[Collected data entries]
::::::::
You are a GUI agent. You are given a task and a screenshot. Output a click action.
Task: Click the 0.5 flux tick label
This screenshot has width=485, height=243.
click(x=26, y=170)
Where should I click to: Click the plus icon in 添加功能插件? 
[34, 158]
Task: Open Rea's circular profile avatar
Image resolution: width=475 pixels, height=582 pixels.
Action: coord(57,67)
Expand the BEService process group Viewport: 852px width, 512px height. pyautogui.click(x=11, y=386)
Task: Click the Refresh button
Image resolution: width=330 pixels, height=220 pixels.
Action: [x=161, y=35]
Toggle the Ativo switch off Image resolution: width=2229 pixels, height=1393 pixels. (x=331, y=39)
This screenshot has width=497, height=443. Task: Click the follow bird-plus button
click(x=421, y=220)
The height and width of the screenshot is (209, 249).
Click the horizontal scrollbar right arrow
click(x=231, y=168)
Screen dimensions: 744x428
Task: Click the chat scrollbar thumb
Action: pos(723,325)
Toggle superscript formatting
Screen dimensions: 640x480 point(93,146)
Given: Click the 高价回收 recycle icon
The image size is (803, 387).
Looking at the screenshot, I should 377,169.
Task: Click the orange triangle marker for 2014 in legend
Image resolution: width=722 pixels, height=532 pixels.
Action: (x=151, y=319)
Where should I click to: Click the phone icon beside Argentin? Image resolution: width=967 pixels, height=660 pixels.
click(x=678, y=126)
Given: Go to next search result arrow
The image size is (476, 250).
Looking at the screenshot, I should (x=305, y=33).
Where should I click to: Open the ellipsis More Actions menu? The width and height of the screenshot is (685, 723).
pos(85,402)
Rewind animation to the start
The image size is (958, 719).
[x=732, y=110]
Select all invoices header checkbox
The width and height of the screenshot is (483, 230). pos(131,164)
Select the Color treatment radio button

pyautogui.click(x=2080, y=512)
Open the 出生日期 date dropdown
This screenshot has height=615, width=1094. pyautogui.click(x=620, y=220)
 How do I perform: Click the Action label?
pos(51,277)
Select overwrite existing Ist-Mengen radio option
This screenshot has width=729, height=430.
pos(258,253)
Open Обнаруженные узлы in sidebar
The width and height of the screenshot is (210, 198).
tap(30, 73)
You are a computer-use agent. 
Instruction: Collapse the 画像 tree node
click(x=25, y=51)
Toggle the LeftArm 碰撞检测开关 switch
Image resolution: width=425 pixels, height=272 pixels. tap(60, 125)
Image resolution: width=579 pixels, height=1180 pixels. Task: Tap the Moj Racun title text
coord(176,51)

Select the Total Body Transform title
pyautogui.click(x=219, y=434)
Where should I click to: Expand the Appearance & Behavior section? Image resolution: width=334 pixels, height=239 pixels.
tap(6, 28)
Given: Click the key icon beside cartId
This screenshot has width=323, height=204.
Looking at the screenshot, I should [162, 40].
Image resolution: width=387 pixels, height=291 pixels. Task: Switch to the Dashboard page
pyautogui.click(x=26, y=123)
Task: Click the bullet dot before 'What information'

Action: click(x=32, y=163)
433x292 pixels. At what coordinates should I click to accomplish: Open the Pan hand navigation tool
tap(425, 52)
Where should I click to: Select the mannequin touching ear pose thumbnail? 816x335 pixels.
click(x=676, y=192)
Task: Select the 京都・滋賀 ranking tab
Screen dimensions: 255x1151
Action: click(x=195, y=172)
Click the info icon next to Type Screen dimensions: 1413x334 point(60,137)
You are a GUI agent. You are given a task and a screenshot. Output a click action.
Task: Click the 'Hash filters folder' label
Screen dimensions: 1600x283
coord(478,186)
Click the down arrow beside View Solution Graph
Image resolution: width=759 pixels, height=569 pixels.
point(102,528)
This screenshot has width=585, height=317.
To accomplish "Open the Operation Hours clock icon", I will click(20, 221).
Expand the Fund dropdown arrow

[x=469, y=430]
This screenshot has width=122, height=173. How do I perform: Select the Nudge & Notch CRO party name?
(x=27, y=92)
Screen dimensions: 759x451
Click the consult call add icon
::::::::
## About this task
Please reproduce each record precisely as written.

## Task result
You are a GUI agent. You are given a task and a screenshot. Output a click action.
Task: Click the 0.5 flux tick label
This screenshot has width=485, height=243.
click(x=26, y=170)
Where should I click to: Click the plus icon in 添加功能插件? 
[34, 158]
Task: Open Rea's circular profile avatar
Image resolution: width=475 pixels, height=582 pixels.
Action: coord(57,67)
Expand the BEService process group Viewport: 852px width, 512px height. pyautogui.click(x=11, y=386)
Task: Click the Refresh button
Image resolution: width=330 pixels, height=220 pixels.
Action: [x=161, y=35]
Toggle the Ativo switch off Image resolution: width=2229 pixels, height=1393 pixels. (x=331, y=39)
This screenshot has width=497, height=443. Task: Click the follow bird-plus button
click(x=421, y=220)
The height and width of the screenshot is (209, 249).
Click the horizontal scrollbar right arrow
click(x=231, y=168)
Screen dimensions: 744x428
Task: Click the chat scrollbar thumb
Action: pos(723,325)
Toggle superscript formatting
Screen dimensions: 640x480 point(93,146)
Given: Click the 高价回收 recycle icon
The image size is (803, 387).
Looking at the screenshot, I should 377,169.
Task: Click the orange triangle marker for 2014 in legend
Image resolution: width=722 pixels, height=532 pixels.
Action: (x=151, y=319)
Where should I click to: Click the phone icon beside Argentin? Image resolution: width=967 pixels, height=660 pixels.
click(x=678, y=126)
Given: Go to next search result arrow
The image size is (476, 250).
Looking at the screenshot, I should (x=305, y=33).
Where should I click to: Open the ellipsis More Actions menu? The width and height of the screenshot is (685, 723).
pos(85,402)
Rewind animation to the start
The image size is (958, 719).
[x=732, y=110]
Select all invoices header checkbox
The width and height of the screenshot is (483, 230). pos(131,164)
Select the Color treatment radio button

pyautogui.click(x=2080, y=512)
Open the 出生日期 date dropdown
This screenshot has height=615, width=1094. pyautogui.click(x=620, y=220)
 How do I perform: Click the Action label?
pos(51,277)
Select overwrite existing Ist-Mengen radio option
This screenshot has width=729, height=430.
pos(258,253)
Open Обнаруженные узлы in sidebar
The width and height of the screenshot is (210, 198).
tap(30, 73)
You are a computer-use agent. 
Instruction: Collapse the 画像 tree node
click(x=25, y=51)
Toggle the LeftArm 碰撞检测开关 switch
Image resolution: width=425 pixels, height=272 pixels. tap(60, 125)
Image resolution: width=579 pixels, height=1180 pixels. Task: Tap the Moj Racun title text
coord(176,51)

Select the Total Body Transform title
pyautogui.click(x=219, y=434)
Where should I click to: Expand the Appearance & Behavior section? Image resolution: width=334 pixels, height=239 pixels.
tap(6, 28)
Given: Click the key icon beside cartId
This screenshot has width=323, height=204.
Looking at the screenshot, I should [162, 40].
Image resolution: width=387 pixels, height=291 pixels. Task: Switch to the Dashboard page
pyautogui.click(x=26, y=123)
Task: Click the bullet dot before 'What information'

Action: click(x=32, y=163)
433x292 pixels. At what coordinates should I click to accomplish: Open the Pan hand navigation tool
tap(425, 52)
Where should I click to: Select the mannequin touching ear pose thumbnail? 816x335 pixels.
click(x=676, y=192)
Task: Select the 京都・滋賀 ranking tab
Screen dimensions: 255x1151
Action: click(x=195, y=172)
Click the info icon next to Type Screen dimensions: 1413x334 point(60,137)
You are a GUI agent. You are given a task and a screenshot. Output a click action.
Task: Click the 'Hash filters folder' label
Screen dimensions: 1600x283
coord(478,186)
Click the down arrow beside View Solution Graph
Image resolution: width=759 pixels, height=569 pixels.
point(102,528)
This screenshot has width=585, height=317.
To accomplish "Open the Operation Hours clock icon", I will click(20, 221).
Expand the Fund dropdown arrow

[x=469, y=430]
This screenshot has width=122, height=173. How do I perform: Select the Nudge & Notch CRO party name?
(x=27, y=92)
Screen dimensions: 759x451
Click the consult call add icon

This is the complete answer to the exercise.